**Set task:** Copy the data word for word, starting at the line that contains "Given: Open the 共享 menu in Explorer toolbar" and ending at the end of the data. Leave out the pictures.

* * *

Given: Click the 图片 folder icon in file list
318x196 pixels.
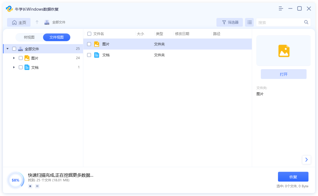Looking at the screenshot, I should [x=97, y=44].
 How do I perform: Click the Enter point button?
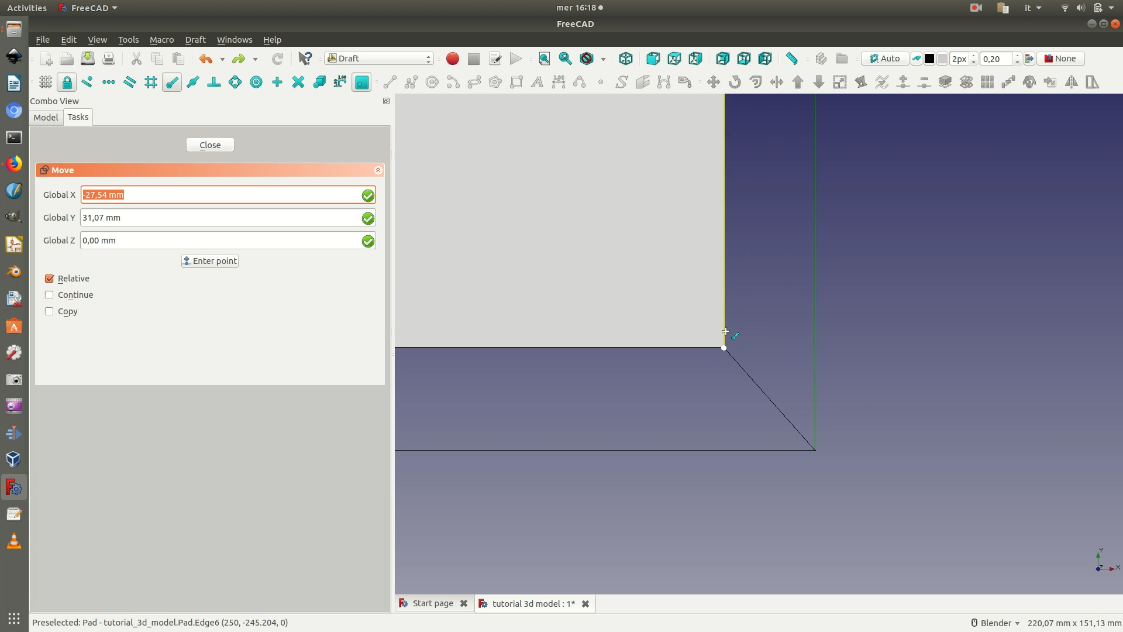pos(209,261)
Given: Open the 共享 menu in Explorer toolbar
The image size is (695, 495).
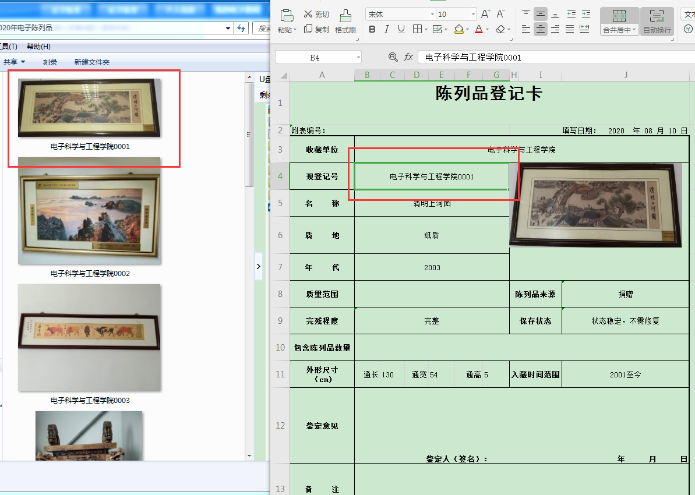Looking at the screenshot, I should pos(14,62).
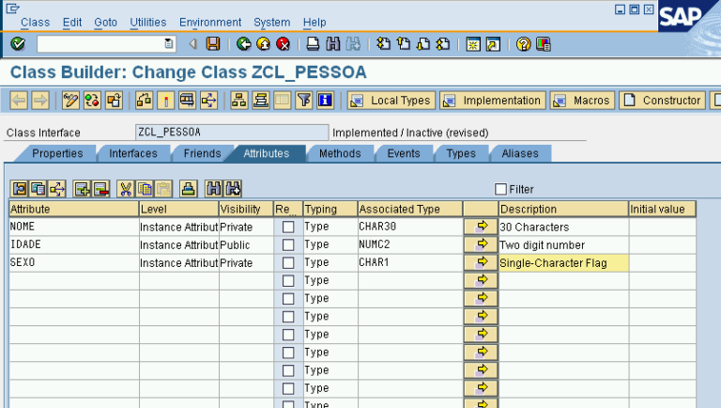
Task: Enable the Filter checkbox
Action: pyautogui.click(x=500, y=189)
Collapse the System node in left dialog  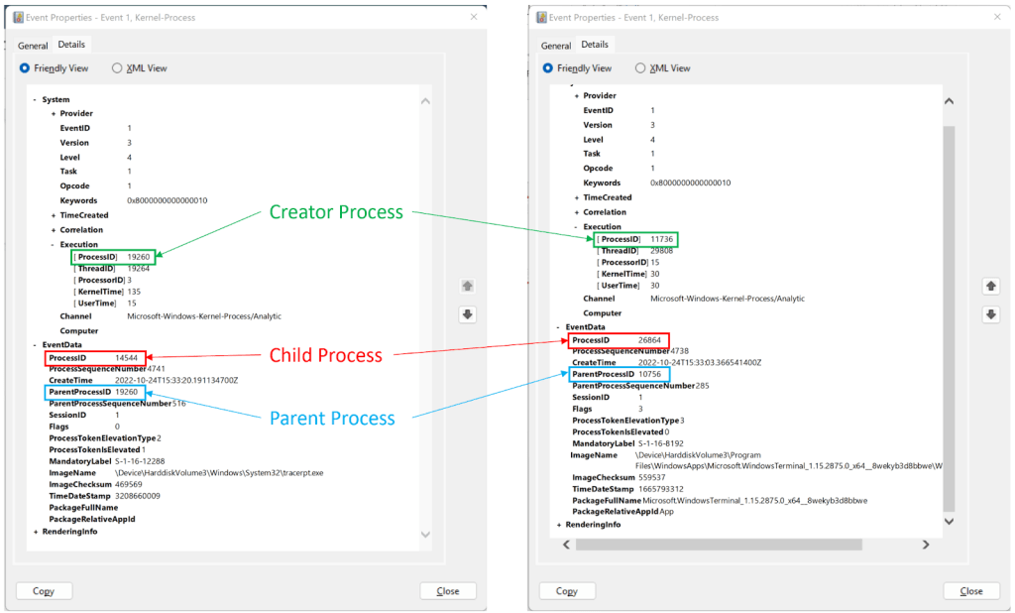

* * *

**Result for this exercise:**
Given: Open the 共享 menu in Explorer toolbar
The image size is (695, 495).
Looking at the screenshot, I should pos(14,62).
Task: Enable the Filter checkbox
Action: pyautogui.click(x=500, y=189)
Collapse the System node in left dialog  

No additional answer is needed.